Using The NVIDIA CUDA Stream-Ordered Memory Allocator Part 1
Most CUDA builders are conversant in the cudaMalloc and cudaFree API features to allocate GPU accessible memory. However, there has long been an obstacle with these API capabilities: they aren’t stream ordered. On this post, we introduce new API capabilities, cudaMallocAsync and cudaFreeAsync, that enable memory allocation and deallocation to be stream-ordered operations. Partially 2 of this collection, we highlight the advantages of this new capability by sharing some big information benchmark results and provide a code migration information for modifying your existing applications. We additionally cover superior matters to make the most of stream-ordered memory allocation within the context of multi-GPU access and using IPC. This all helps you enhance efficiency within your current applications. The following code example on the left is inefficient because the primary cudaFree call has to look forward to kernelA to finish, so it synchronizes the device earlier than freeing the memory. To make this run extra effectively, the memory might be allocated upfront and sized to the bigger of the two sizes, as proven on the suitable.

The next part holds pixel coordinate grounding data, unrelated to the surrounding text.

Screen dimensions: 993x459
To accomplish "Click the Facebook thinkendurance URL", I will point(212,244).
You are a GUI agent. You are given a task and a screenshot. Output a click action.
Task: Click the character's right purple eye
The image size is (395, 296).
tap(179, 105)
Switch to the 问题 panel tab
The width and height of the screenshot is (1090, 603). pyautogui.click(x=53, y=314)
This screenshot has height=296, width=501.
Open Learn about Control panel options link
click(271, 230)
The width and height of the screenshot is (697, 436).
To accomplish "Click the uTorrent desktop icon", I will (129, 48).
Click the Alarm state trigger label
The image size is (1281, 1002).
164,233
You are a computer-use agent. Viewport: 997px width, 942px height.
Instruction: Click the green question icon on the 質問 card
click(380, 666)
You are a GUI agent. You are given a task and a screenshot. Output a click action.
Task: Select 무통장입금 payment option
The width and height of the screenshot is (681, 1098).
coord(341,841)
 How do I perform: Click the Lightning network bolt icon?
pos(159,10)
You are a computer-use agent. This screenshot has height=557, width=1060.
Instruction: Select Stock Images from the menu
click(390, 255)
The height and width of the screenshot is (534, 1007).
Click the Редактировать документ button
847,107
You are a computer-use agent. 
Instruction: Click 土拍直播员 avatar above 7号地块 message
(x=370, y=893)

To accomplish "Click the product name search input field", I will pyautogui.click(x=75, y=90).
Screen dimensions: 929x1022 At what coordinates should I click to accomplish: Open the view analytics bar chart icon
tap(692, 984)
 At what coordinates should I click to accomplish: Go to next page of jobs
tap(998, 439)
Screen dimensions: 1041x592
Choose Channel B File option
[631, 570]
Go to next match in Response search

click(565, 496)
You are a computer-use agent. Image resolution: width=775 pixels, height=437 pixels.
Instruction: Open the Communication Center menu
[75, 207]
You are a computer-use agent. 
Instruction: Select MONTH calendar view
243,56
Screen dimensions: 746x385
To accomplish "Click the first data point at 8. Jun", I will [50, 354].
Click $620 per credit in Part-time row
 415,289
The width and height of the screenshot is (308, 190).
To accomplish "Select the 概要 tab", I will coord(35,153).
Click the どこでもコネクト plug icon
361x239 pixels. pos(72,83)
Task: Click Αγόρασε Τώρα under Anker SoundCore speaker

This will increase code complexity in the application as a result of the memory administration code is separated out from the enterprise logic. The issue is exacerbated when other libraries are concerned. This is much more durable for the application to make environment friendly as a result of it might not have complete visibility or control over what the library is doing. To bypass this drawback, the library must allocate memory when that operate is invoked for the first time and by no means free it until the library is deinitialized. This not solely increases code complexity, but it surely also causes the library to hold on to the memory longer than it needs to, probably denying another portion of the applying from using that memory. Some applications take the thought of allocating memory upfront even further by implementing their very own customized allocator. This adds a major quantity of complexity to application improvement. CUDA aims to supply a low-effort, excessive-efficiency different.
CUDA 11.2 introduced a stream-ordered memory allocator to solve these kinds of problems, with the addition of cudaMallocAsync and cudaFreeAsync. These new API functions shift Memory Wave Workshop allocation from world-scope operations that synchronize the entire machine to stream-ordered operations that enable you to compose memory management with GPU work submission. This eliminates the need for synchronizing outstanding GPU work and helps prohibit the lifetime of the allocation to the GPU work that accesses it. It is now potential to manage memory at function scope, as in the next instance of a library operate launching kernelA. All the usual stream-ordering rules apply to cudaMallocAsync and cudaFreeAsync. The memory returned from cudaMallocAsync can be accessed by any kernel or memcpy operation as lengthy because the kernel or memcpy is ordered to execute after the allocation operation and earlier than the deallocation operation, in stream order. Deallocation might be carried out in any stream, so long as it's ordered to execute after the allocation operation and in any case accesses on all streams of that memory on the GPU.
In impact, stream-ordered allocation behaves as if allocation and free had been kernels. If kernelA produces a sound buffer on a stream and kernelB invalidates it on the identical stream, then an software is free to entry the buffer after kernelA and before kernelB in the appropriate stream order. The following instance reveals varied legitimate usages. Figure 1 shows the various dependencies specified in the earlier code instance. As you'll be able to see, all kernels are ordered to execute after the allocation operation and complete earlier than the deallocation operation. Memory allocation and deallocation cannot fail asynchronously. Memory errors that happen due to a name to cudaMallocAsync or cudaFreeAsync (for instance, out of memory) are reported immediately by means of an error code returned from the decision. If cudaMallocAsync completes successfully, the returned pointer is assured to be a legitimate pointer to memory that is secure to entry in the appropriate stream order. The CUDA driver makes use of memory swimming pools to achieve the habits of returning a pointer immediately.